Using microiontophoresis, the alfentanil-induced depressant responses on single rat brain stem respiratory and non-respiratory neurons were shown to be slow, shallow and prolonged, while the responses to the other fentanyl analogs were rapid in onset and short in duration [39]. Using impedance plethysmographic respiratory waveform analysis in the rat, SC 500 µg/kg alfentanil increased the expiratory diaphragm EMG activity while decreasing its inspiratory activity [40]. These modifications in diaphragm function were complemented by a substantial respiratory depression. The effects on EMG activity were greater in the diaphragm than in the intercostal muscles. In rhesus monkeys, alfentanil caused a dose-dependent depression of VE [41]. Quadazocine, a selective mu-opioid receptor antagonist, caused a shift to the right of the dose–effect curves for multiple parameters including RR, VT and VE. An arterial blood gas study using multiple alfentanil doses (3, 30, 60 and 120 µg/kg) in canines found a significant short-term decrease in PaO2 and an increase in PaCO2, most prominently with the 30 and 120 µg/kg doses [42]. In a study designed to examine the cardiorespiratory response to medetomidine in combination with alfentanil in the rat, alfentanil administration decreased the arterial pH resulting ultimately in mixed respiratory plus metabolic acidosis [43]. The acidosis promptly reversed following the injection of 1 mg/kg of naloxone. Interestingly, alfentanil had no significant effects on the respiratory burst studied in vitro in neutrophils, even at higher concentrations than those encountered in in vivo conditions [44]. Of note, multiple other factors can influence the alfentanil-related respiratory effects. For instance, E. coli endotoxin was shown to antagonize the alfentanil-induced respiratory depressant effects by promoting its distribution (increase in its volume of distribution) when infused over 10 min [45].

4.3. Sufentanil

The specific sufentanil-related effects on ventilation have been poorly investigated.

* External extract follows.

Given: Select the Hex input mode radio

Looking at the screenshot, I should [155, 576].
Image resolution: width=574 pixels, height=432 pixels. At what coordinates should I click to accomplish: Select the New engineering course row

In the dog, sufentanil administration decreased PaO2 to 55.0 mmHg, while PaCO2 rose to 44.7 mmHg [46]. Similarly, sufentanil administration to rats resulted in an early increase in PaCO2 at lower doses and a secondary decrease in PaO2 and SaO2 at higher doses [47]. The epidural injection, in contrast to the SC injection, of equipotent analgesic doses of morphine, meperidine, fentanyl and sufentanil did not produce significant respiratory effects [48,49,50]. However, when combined with other compounds, the sufentanil-related neuro-respiratory effects were markedly enhanced (Table 1) [47,48,51,52,53].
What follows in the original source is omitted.